Saved data entries
—————
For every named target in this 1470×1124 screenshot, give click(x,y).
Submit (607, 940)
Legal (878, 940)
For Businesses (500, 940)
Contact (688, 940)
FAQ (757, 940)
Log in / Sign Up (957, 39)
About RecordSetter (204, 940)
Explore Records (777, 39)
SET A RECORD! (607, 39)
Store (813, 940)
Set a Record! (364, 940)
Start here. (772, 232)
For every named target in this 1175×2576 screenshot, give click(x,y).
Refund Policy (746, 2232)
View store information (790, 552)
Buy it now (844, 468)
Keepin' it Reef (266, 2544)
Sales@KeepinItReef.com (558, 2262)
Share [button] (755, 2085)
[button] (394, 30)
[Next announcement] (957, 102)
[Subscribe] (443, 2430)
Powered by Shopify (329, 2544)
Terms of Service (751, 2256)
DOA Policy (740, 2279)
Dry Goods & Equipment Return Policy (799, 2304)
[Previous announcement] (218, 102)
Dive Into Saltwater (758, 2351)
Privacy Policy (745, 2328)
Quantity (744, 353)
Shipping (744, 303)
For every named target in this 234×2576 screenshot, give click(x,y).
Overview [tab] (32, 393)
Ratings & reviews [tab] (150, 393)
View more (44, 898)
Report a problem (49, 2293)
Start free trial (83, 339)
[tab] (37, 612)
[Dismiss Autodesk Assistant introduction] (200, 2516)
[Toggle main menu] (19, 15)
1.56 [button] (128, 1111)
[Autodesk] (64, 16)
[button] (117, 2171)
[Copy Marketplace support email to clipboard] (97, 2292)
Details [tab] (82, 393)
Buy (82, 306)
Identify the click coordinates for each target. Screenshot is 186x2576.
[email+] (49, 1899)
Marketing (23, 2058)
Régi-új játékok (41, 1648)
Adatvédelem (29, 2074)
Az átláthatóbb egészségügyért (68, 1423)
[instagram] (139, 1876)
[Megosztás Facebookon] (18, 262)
—————
## WHAT IS REQUIRED
With nothing left out, copy the data above exactly.

## RESPONSE FOR THIS EXERCISE
For every named target in this 1470×1124 screenshot, give click(x,y).
Submit (607, 940)
Legal (878, 940)
For Businesses (500, 940)
Contact (688, 940)
FAQ (757, 940)
Log in / Sign Up (957, 39)
About RecordSetter (204, 940)
Explore Records (777, 39)
SET A RECORD! (607, 39)
Store (813, 940)
Set a Record! (364, 940)
Start here. (772, 232)
For every named target in this 1175×2576 screenshot, give click(x,y).
Refund Policy (746, 2232)
View store information (790, 552)
Buy it now (844, 468)
Keepin' it Reef (266, 2544)
Sales@KeepinItReef.com (558, 2262)
Share [button] (755, 2085)
[button] (394, 30)
[Next announcement] (957, 102)
[Subscribe] (443, 2430)
Powered by Shopify (329, 2544)
Terms of Service (751, 2256)
DOA Policy (740, 2279)
Dry Goods & Equipment Return Policy (799, 2304)
[Previous announcement] (218, 102)
Dive Into Saltwater (758, 2351)
Privacy Policy (745, 2328)
Quantity (744, 353)
Shipping (744, 303)
For every named target in this 234×2576 screenshot, give click(x,y).
Overview [tab] (32, 393)
Ratings & reviews [tab] (150, 393)
View more (44, 898)
Report a problem (49, 2293)
Start free trial (83, 339)
[tab] (37, 612)
[Dismiss Autodesk Assistant introduction] (200, 2516)
[Toggle main menu] (19, 15)
1.56 [button] (128, 1111)
[Autodesk] (64, 16)
[button] (117, 2171)
[Copy Marketplace support email to clipboard] (97, 2292)
Details [tab] (82, 393)
Buy (82, 306)
Identify the click coordinates for each target. Screenshot is 186x2576.
[email+] (49, 1899)
Marketing (23, 2058)
Régi-új játékok (41, 1648)
Adatvédelem (29, 2074)
Az átláthatóbb egészségügyért (68, 1423)
[instagram] (139, 1876)
[Megosztás Facebookon] (18, 262)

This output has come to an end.